– Rapid development of artificial intelligence is facing threats such as misdirection, data poisoning, and privacy attacks.
– The National Institute of Standards and Technology (NIST) warns that AI systems can be attacked and confused by hostile actors, and there is no foolproof protection against it.
– The report aims to promote responsible AI development and raise awareness about the vulnerabilities of all AI systems.
– Large language models (LLM) used in AI training have vulnerabilities due to the inability to fully audit the data being fed to them.
– AI can be targeted during training through poisoning attacks, where offensive language is included in training material, leading to racist and derogatory responses.
– Evasion attacks can also occur post-deployment, altering the AI’s recognition and response to inputs, potentially causing accidents.
– Reverse engineering can identify the sources used to train AI, allowing malicious actors to add misleading information and prompt inappropriate responses.
– Malicious actors can compromise legitimate sources of information used by AI, altering its behavior.
– These attacks can be carried out with limited knowledge of AI systems (black-box attacks), making them even more concerning.
– Mitigation strategies currently lack robust assurances, and the community is encouraged to develop better defenses.
Rapid development of artificial intelligence is subject to a number of threats including misdirection, data poisoning and privacy attacks according to the National Institute of Standards and Technology (NIST).

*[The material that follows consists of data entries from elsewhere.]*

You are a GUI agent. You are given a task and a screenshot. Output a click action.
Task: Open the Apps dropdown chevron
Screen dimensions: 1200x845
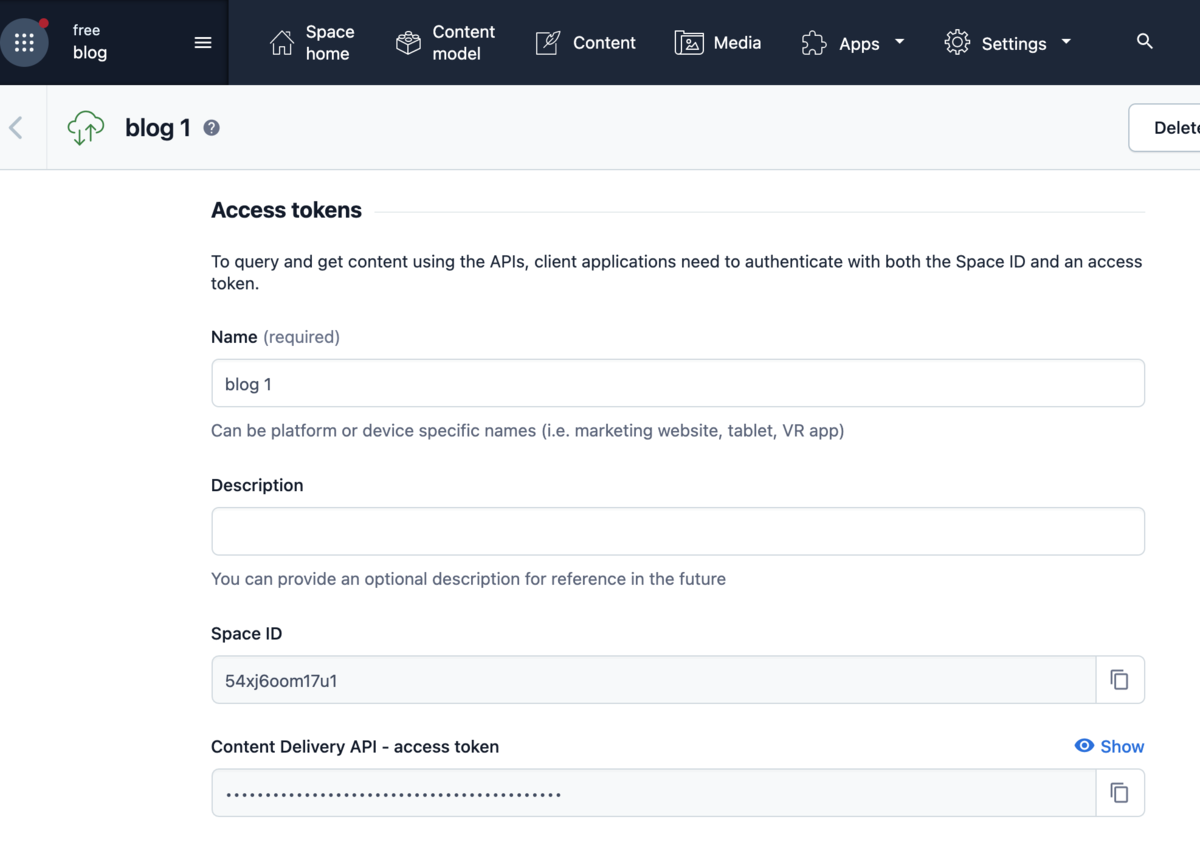(899, 42)
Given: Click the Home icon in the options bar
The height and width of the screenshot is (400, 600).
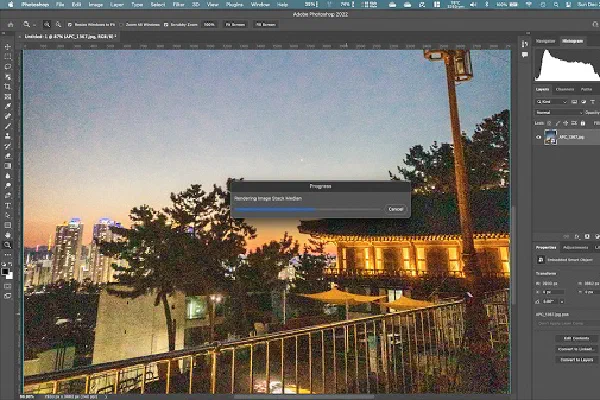Looking at the screenshot, I should click(8, 23).
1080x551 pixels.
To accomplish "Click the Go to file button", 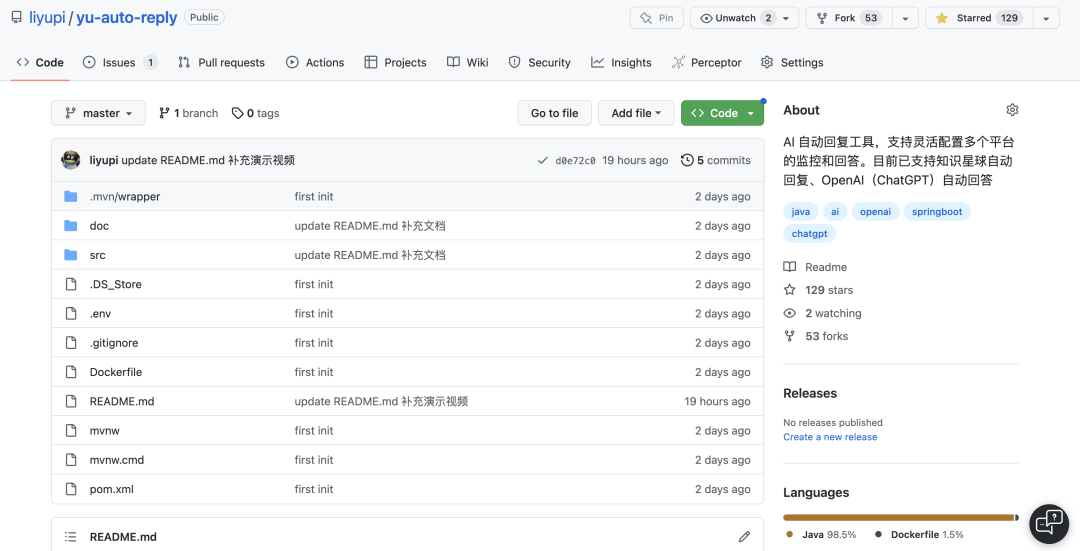I will 554,113.
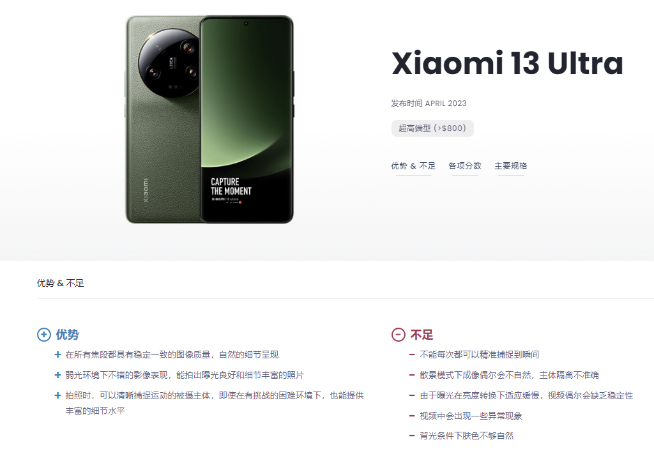
Task: Click the minus icon before the bokeh mode drawback
Action: (x=412, y=375)

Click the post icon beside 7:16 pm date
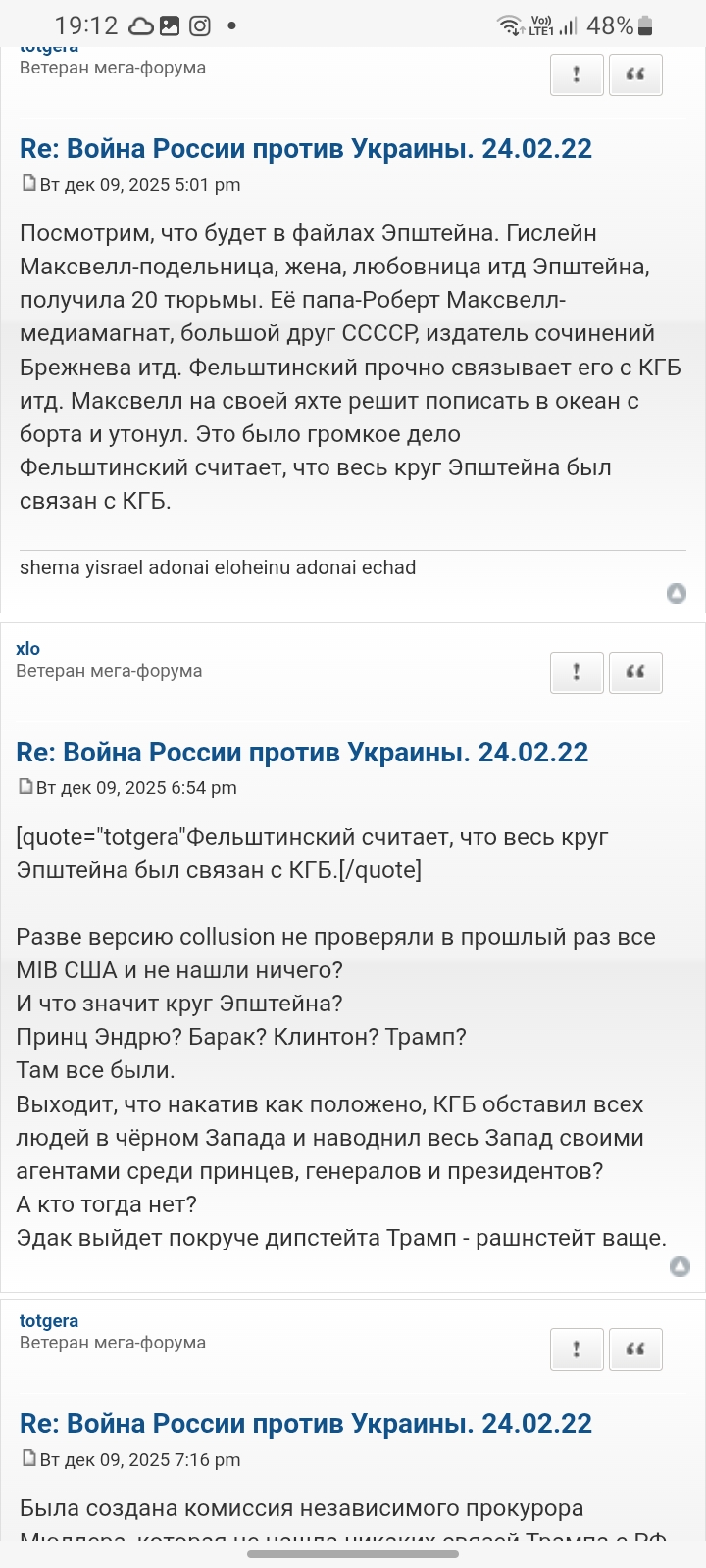click(28, 1458)
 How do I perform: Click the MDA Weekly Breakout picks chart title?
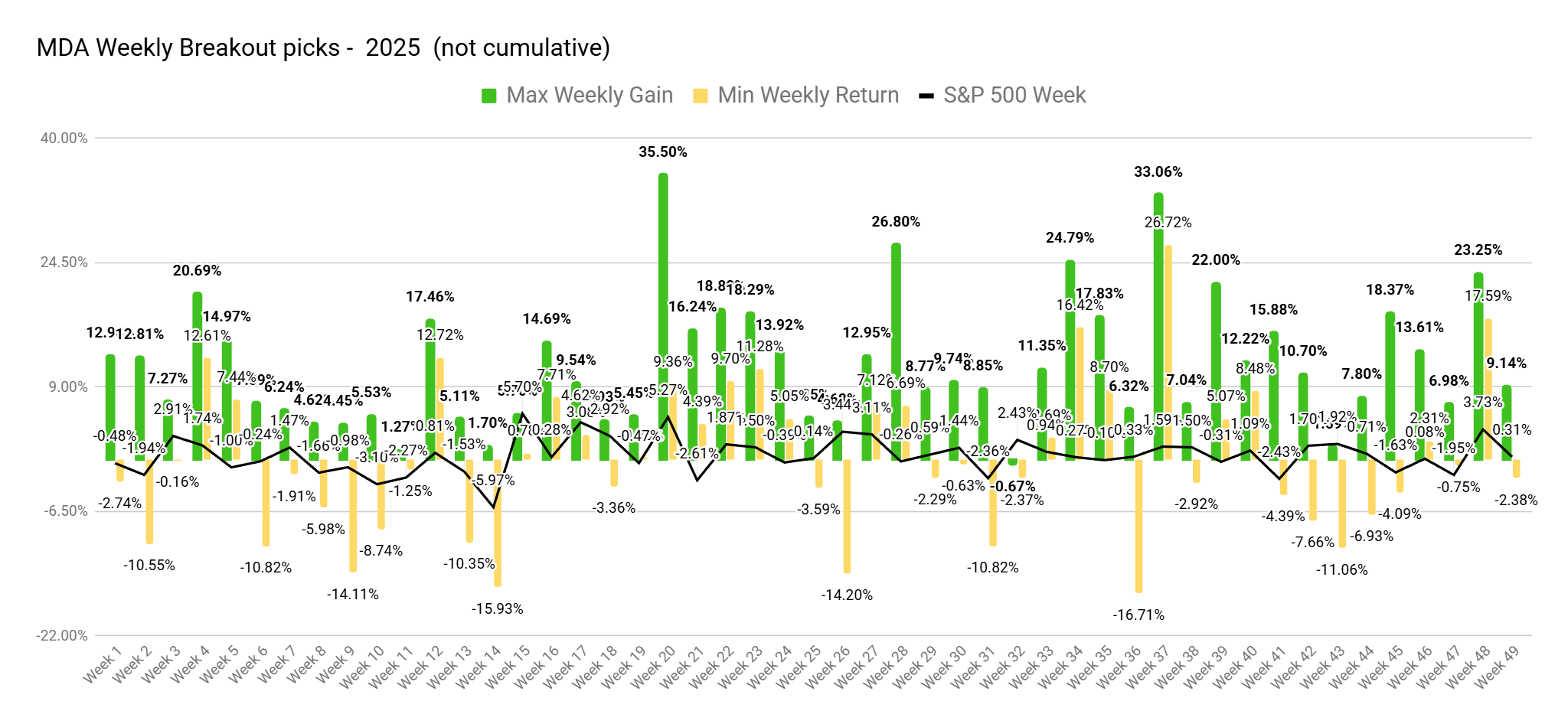323,47
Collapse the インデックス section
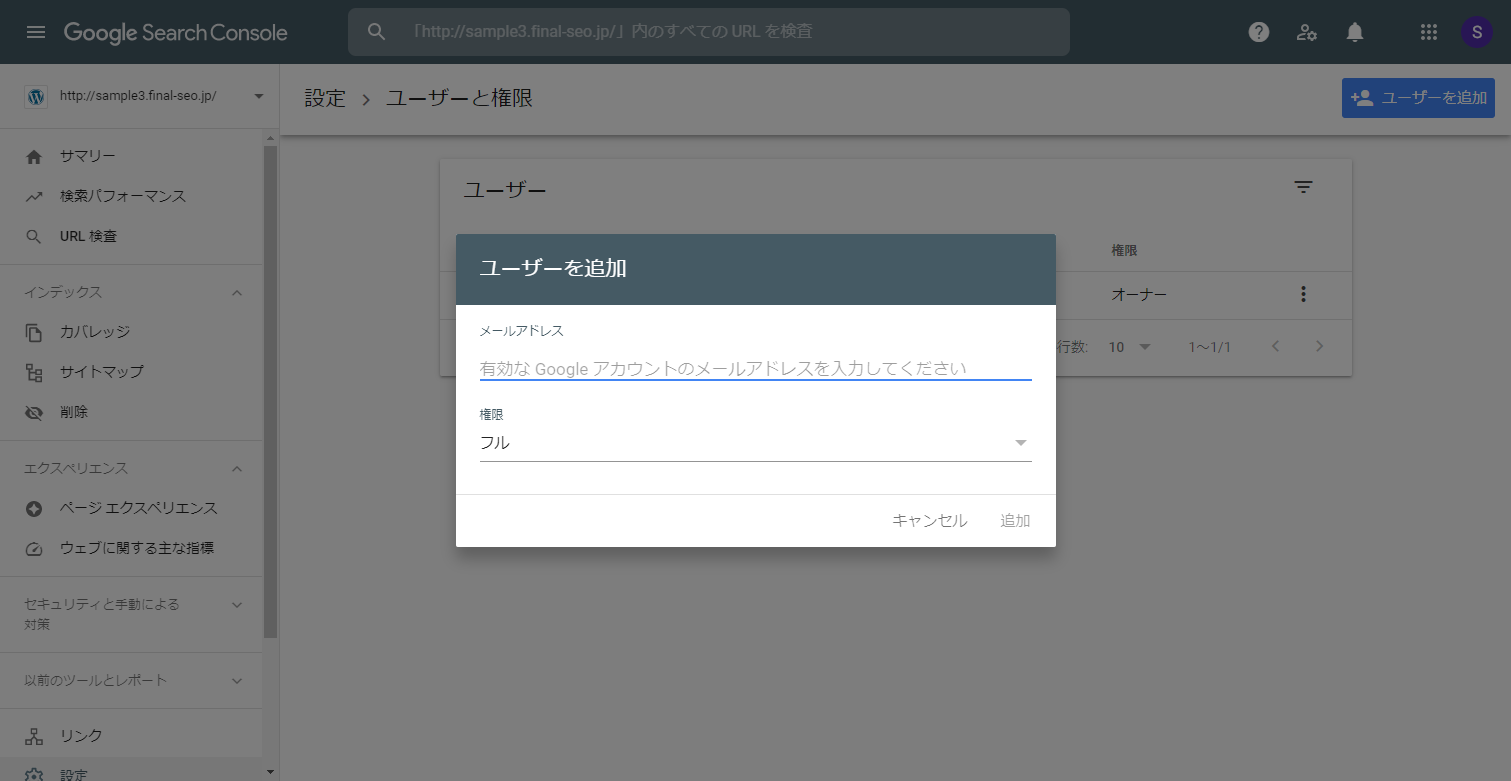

A report from NIST states that hostile actors can attack and confuse AI systems and there is no way to fully protect against it.
The publication is intended to promote the responsible development of AI tools and help industries recognize that all AI can be subject to attacks, so greater care should be taken in deploying AI.
Evade, poison, abuse
Due to the massive data sets used to train large language models (LLM), it is not possible to fully audit all of the data being fed to an AI to train it, leaving vulnerabilities in the accuracy of the data, its content, or how it will respond to certain queries.
AI can be targeted during its training in an attack known as poisoning, which involves the AI recognizing obscene language as a common part of communication by throwing in swear words and toxic language into training material. In the past, AI trained on poisoned data have quickly become racist and derogatory in their responses to certain questions
There are also concerns that evasion attacks could target AI post-deployment by changing its recognition of inputs, or how an AI responds to an input. One example given in the publication is adding additional markings to a stop sign at an intersection, causing a self-driving car to not recognize the sign, potentially causing an accident.
The publication also highlights that the sources used to train AI can be identified by reverse engineering its responses to queries, and then adding malicious examples or information to these sources prompting inappropriate responses from the AI.
Finally, it is possible for malicious actors to compromise a legitimate source of information used by the AI and edit its contents to change the AI’s behavior so that it no longer works within the context of its intended use.
The most worrying part of these attacks, the publication notes, is that these attacks can be done with “black-box” knowledge. Black-box implies that the attackers require very little knowledge of AI systems in order to carry out a successful attack. White-box would imply full knowledge of a system, and a partial knowledge is known as gray-box.
One of the authors of the publication, NIST computer scientist Apostol Vassilev, said, “We are providing an overview of attack techniques and methodologies that consider all types of AI systems.
“We also describe current mitigation strategies reported in the literature, but these available defenses currently lack robust assurances that they fully mitigate the risks. We are encouraging the community to come up with better defenses.”
More from TechRadar Pro
AI Eclipse TLDR:
The National Institute of Standards and Technology (NIST) has released a report highlighting the threats faced by the rapid development of artificial intelligence (AI). The report states that AI systems are vulnerable to misdirection, data poisoning, and privacy attacks, and there is currently no foolproof way to protect against these threats. The publication aims to promote responsible development of AI tools and raise awareness among industries about the need for greater caution in deploying AI.
One of the main concerns raised by the report is the potential for attacks during the training of AI systems. This includes poisoning attacks, where the AI is trained on data containing obscene or toxic language, resulting in the AI becoming racist or derogatory in its responses. There are also concerns about evasion attacks that can alter the way AI recognizes inputs, potentially leading to accidents in applications like self-driving cars.
The report also highlights the risk of malicious actors manipulating the sources of information used to train AI systems, prompting inappropriate responses from the AI. Additionally, attackers can compromise legitimate sources of information and edit their contents to change the behavior of the AI.
One worrying aspect of these attacks is that they can be carried out with minimal knowledge of AI systems, known as “black-box” attacks. The report emphasizes the need for better defenses and mitigation strategies to address these risks.